▶ **HOW TO COMPLETE THIS TASK**: Would you output all the entries below without altering a word?

STORED DATA Block Start

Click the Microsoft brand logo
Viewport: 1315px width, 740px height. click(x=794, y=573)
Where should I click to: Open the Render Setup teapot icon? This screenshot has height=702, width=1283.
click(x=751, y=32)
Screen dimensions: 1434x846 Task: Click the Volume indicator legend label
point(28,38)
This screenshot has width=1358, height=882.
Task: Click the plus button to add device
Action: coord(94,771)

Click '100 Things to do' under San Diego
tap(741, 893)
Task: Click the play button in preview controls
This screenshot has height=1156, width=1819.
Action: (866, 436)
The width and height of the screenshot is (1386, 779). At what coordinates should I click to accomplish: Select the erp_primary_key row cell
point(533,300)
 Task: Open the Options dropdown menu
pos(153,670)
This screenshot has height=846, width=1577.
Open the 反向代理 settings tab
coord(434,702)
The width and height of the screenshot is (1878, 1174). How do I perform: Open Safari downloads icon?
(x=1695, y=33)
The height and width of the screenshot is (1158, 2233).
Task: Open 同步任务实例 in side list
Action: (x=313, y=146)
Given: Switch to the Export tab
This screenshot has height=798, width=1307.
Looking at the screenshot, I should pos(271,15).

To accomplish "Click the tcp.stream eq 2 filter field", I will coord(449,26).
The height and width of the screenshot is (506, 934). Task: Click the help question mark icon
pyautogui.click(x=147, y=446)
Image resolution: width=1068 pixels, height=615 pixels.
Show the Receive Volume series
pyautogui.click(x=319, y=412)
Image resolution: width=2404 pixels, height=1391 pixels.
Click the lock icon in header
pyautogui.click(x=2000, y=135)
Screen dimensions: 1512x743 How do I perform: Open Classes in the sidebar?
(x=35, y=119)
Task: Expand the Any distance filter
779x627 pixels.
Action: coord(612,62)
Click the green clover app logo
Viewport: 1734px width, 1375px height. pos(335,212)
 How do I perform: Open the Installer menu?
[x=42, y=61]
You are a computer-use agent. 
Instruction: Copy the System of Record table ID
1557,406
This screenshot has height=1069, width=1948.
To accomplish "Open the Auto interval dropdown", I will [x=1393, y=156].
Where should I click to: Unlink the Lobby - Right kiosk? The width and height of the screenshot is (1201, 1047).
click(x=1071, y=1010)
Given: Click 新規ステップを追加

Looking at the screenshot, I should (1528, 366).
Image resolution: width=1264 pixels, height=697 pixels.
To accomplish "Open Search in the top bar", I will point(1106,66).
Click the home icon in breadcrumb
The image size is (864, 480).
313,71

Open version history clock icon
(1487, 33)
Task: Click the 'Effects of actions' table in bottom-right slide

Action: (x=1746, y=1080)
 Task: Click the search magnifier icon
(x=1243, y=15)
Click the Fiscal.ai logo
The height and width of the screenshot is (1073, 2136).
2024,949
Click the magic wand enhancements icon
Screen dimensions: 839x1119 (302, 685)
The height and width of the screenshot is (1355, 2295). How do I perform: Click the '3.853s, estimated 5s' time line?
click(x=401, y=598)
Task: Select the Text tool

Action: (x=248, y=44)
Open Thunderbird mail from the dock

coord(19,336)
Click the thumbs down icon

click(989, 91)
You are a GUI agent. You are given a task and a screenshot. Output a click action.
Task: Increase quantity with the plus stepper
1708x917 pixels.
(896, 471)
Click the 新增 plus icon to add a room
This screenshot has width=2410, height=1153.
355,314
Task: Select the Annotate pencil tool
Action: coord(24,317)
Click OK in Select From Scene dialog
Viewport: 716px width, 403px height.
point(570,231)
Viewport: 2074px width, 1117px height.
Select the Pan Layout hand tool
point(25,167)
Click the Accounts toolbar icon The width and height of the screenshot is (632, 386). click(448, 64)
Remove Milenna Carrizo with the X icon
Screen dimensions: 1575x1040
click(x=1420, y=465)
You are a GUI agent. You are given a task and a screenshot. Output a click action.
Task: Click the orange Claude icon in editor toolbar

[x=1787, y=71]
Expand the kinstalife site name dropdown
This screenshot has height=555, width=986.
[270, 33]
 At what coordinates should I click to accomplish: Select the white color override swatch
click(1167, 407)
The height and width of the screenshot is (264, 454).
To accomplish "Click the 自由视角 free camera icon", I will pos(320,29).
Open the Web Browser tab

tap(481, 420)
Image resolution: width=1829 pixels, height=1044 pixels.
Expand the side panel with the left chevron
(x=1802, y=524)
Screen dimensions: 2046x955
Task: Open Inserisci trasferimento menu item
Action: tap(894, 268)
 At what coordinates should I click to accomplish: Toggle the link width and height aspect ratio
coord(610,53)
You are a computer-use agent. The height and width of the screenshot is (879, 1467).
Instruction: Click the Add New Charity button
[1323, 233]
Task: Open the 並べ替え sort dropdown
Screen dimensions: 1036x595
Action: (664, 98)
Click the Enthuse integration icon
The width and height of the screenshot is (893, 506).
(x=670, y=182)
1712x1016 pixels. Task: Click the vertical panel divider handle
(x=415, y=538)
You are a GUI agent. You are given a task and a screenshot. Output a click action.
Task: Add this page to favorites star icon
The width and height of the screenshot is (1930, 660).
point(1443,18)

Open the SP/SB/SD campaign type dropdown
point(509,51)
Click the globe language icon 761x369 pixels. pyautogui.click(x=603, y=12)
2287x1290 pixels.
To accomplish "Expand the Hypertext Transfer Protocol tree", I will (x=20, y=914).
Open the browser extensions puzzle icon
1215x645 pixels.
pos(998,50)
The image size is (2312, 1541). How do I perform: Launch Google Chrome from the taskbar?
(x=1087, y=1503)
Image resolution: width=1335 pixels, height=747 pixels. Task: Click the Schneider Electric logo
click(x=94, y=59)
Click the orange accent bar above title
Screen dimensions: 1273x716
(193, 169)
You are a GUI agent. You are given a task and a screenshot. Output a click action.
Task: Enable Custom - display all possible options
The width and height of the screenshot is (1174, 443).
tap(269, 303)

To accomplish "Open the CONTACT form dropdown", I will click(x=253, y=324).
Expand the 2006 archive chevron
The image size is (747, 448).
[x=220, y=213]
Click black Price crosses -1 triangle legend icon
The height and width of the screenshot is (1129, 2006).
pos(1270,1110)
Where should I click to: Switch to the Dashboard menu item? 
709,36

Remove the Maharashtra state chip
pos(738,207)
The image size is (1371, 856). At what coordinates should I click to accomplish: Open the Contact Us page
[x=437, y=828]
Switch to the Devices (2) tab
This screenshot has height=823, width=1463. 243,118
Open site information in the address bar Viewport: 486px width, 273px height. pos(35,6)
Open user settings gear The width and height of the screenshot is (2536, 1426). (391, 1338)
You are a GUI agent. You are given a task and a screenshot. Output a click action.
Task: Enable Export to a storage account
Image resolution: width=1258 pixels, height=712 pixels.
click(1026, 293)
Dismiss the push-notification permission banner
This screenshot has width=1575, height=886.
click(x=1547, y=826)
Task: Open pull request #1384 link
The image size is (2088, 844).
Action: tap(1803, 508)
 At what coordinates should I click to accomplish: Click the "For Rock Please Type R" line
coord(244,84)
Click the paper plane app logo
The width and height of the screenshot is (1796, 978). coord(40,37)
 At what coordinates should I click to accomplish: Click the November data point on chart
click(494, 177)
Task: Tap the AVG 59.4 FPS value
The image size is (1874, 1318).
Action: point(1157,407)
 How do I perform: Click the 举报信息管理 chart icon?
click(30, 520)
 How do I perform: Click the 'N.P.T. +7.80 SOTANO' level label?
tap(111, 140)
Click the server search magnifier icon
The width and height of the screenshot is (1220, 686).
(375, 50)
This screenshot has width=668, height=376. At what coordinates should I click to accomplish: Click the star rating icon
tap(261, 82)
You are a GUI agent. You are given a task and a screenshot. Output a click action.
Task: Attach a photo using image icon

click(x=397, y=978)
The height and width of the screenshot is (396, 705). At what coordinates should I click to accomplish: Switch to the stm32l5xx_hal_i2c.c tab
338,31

STORED DATA Block End

▶ **EXERCISE RESPONSE**:
Click the Microsoft brand logo
Viewport: 1315px width, 740px height. click(x=794, y=573)
Where should I click to: Open the Render Setup teapot icon? This screenshot has height=702, width=1283.
click(x=751, y=32)
Screen dimensions: 1434x846 Task: Click the Volume indicator legend label
point(28,38)
This screenshot has width=1358, height=882.
Task: Click the plus button to add device
Action: coord(94,771)

Click '100 Things to do' under San Diego
tap(741, 893)
Task: Click the play button in preview controls
This screenshot has height=1156, width=1819.
Action: (866, 436)
The width and height of the screenshot is (1386, 779). At what coordinates should I click to accomplish: Select the erp_primary_key row cell
point(533,300)
 Task: Open the Options dropdown menu
pos(153,670)
This screenshot has height=846, width=1577.
Open the 反向代理 settings tab
coord(434,702)
The width and height of the screenshot is (1878, 1174). How do I perform: Open Safari downloads icon?
(x=1695, y=33)
The height and width of the screenshot is (1158, 2233).
Task: Open 同步任务实例 in side list
Action: (x=313, y=146)
Given: Switch to the Export tab
This screenshot has height=798, width=1307.
Looking at the screenshot, I should pos(271,15).

To accomplish "Click the tcp.stream eq 2 filter field", I will coord(449,26).
The height and width of the screenshot is (506, 934). Task: Click the help question mark icon
pyautogui.click(x=147, y=446)
Image resolution: width=1068 pixels, height=615 pixels.
Show the Receive Volume series
pyautogui.click(x=319, y=412)
Image resolution: width=2404 pixels, height=1391 pixels.
Click the lock icon in header
pyautogui.click(x=2000, y=135)
Screen dimensions: 1512x743 How do I perform: Open Classes in the sidebar?
(x=35, y=119)
Task: Expand the Any distance filter
779x627 pixels.
Action: coord(612,62)
Click the green clover app logo
Viewport: 1734px width, 1375px height. pos(335,212)
 How do I perform: Open the Installer menu?
[x=42, y=61]
You are a computer-use agent. 
Instruction: Copy the System of Record table ID
1557,406
This screenshot has height=1069, width=1948.
To accomplish "Open the Auto interval dropdown", I will [x=1393, y=156].
Where should I click to: Unlink the Lobby - Right kiosk? The width and height of the screenshot is (1201, 1047).
click(x=1071, y=1010)
Given: Click 新規ステップを追加

Looking at the screenshot, I should (1528, 366).
Image resolution: width=1264 pixels, height=697 pixels.
To accomplish "Open Search in the top bar", I will point(1106,66).
Click the home icon in breadcrumb
The image size is (864, 480).
313,71

Open version history clock icon
(1487, 33)
Task: Click the 'Effects of actions' table in bottom-right slide

Action: (x=1746, y=1080)
 Task: Click the search magnifier icon
(x=1243, y=15)
Click the Fiscal.ai logo
The height and width of the screenshot is (1073, 2136).
2024,949
Click the magic wand enhancements icon
Screen dimensions: 839x1119 (302, 685)
The height and width of the screenshot is (1355, 2295). How do I perform: Click the '3.853s, estimated 5s' time line?
click(x=401, y=598)
Task: Select the Text tool

Action: (x=248, y=44)
Open Thunderbird mail from the dock

coord(19,336)
Click the thumbs down icon

click(989, 91)
You are a GUI agent. You are given a task and a screenshot. Output a click action.
Task: Increase quantity with the plus stepper
1708x917 pixels.
(896, 471)
Click the 新增 plus icon to add a room
This screenshot has width=2410, height=1153.
355,314
Task: Select the Annotate pencil tool
Action: coord(24,317)
Click OK in Select From Scene dialog
Viewport: 716px width, 403px height.
point(570,231)
Viewport: 2074px width, 1117px height.
Select the Pan Layout hand tool
point(25,167)
Click the Accounts toolbar icon The width and height of the screenshot is (632, 386). click(448, 64)
Remove Milenna Carrizo with the X icon
Screen dimensions: 1575x1040
click(x=1420, y=465)
You are a GUI agent. You are given a task and a screenshot. Output a click action.
Task: Click the orange Claude icon in editor toolbar

[x=1787, y=71]
Expand the kinstalife site name dropdown
This screenshot has height=555, width=986.
[270, 33]
 At what coordinates should I click to accomplish: Select the white color override swatch
click(1167, 407)
The height and width of the screenshot is (264, 454).
To accomplish "Click the 自由视角 free camera icon", I will pos(320,29).
Open the Web Browser tab

tap(481, 420)
Image resolution: width=1829 pixels, height=1044 pixels.
Expand the side panel with the left chevron
(x=1802, y=524)
Screen dimensions: 2046x955
Task: Open Inserisci trasferimento menu item
Action: tap(894, 268)
 At what coordinates should I click to accomplish: Toggle the link width and height aspect ratio
coord(610,53)
You are a computer-use agent. The height and width of the screenshot is (879, 1467).
Instruction: Click the Add New Charity button
[1323, 233]
Task: Open the 並べ替え sort dropdown
Screen dimensions: 1036x595
Action: (664, 98)
Click the Enthuse integration icon
The width and height of the screenshot is (893, 506).
(x=670, y=182)
1712x1016 pixels. Task: Click the vertical panel divider handle
(x=415, y=538)
You are a GUI agent. You are given a task and a screenshot. Output a click action.
Task: Add this page to favorites star icon
The width and height of the screenshot is (1930, 660).
point(1443,18)

Open the SP/SB/SD campaign type dropdown
point(509,51)
Click the globe language icon 761x369 pixels. pyautogui.click(x=603, y=12)
2287x1290 pixels.
To accomplish "Expand the Hypertext Transfer Protocol tree", I will (x=20, y=914).
Open the browser extensions puzzle icon
1215x645 pixels.
pos(998,50)
The image size is (2312, 1541). How do I perform: Launch Google Chrome from the taskbar?
(x=1087, y=1503)
Image resolution: width=1335 pixels, height=747 pixels. Task: Click the Schneider Electric logo
click(x=94, y=59)
Click the orange accent bar above title
Screen dimensions: 1273x716
(193, 169)
You are a GUI agent. You are given a task and a screenshot. Output a click action.
Task: Enable Custom - display all possible options
The width and height of the screenshot is (1174, 443).
tap(269, 303)

To accomplish "Open the CONTACT form dropdown", I will click(x=253, y=324).
Expand the 2006 archive chevron
The image size is (747, 448).
[x=220, y=213]
Click black Price crosses -1 triangle legend icon
The height and width of the screenshot is (1129, 2006).
pos(1270,1110)
Where should I click to: Switch to the Dashboard menu item? 
709,36

Remove the Maharashtra state chip
pos(738,207)
The image size is (1371, 856). At what coordinates should I click to accomplish: Open the Contact Us page
[x=437, y=828]
Switch to the Devices (2) tab
This screenshot has height=823, width=1463. 243,118
Open site information in the address bar Viewport: 486px width, 273px height. pos(35,6)
Open user settings gear The width and height of the screenshot is (2536, 1426). (391, 1338)
You are a GUI agent. You are given a task and a screenshot. Output a click action.
Task: Enable Export to a storage account
Image resolution: width=1258 pixels, height=712 pixels.
click(1026, 293)
Dismiss the push-notification permission banner
This screenshot has width=1575, height=886.
click(x=1547, y=826)
Task: Open pull request #1384 link
The image size is (2088, 844).
Action: tap(1803, 508)
 At what coordinates should I click to accomplish: Click the "For Rock Please Type R" line
coord(244,84)
Click the paper plane app logo
The width and height of the screenshot is (1796, 978). coord(40,37)
 At what coordinates should I click to accomplish: Click the November data point on chart
click(494, 177)
Task: Tap the AVG 59.4 FPS value
The image size is (1874, 1318).
Action: point(1157,407)
 How do I perform: Click the 举报信息管理 chart icon?
click(30, 520)
 How do I perform: Click the 'N.P.T. +7.80 SOTANO' level label?
tap(111, 140)
Click the server search magnifier icon
The width and height of the screenshot is (1220, 686).
(375, 50)
This screenshot has width=668, height=376. At what coordinates should I click to accomplish: Click the star rating icon
tap(261, 82)
You are a GUI agent. You are given a task and a screenshot. Output a click action.
Task: Attach a photo using image icon

click(x=397, y=978)
The height and width of the screenshot is (396, 705). At what coordinates should I click to accomplish: Switch to the stm32l5xx_hal_i2c.c tab
338,31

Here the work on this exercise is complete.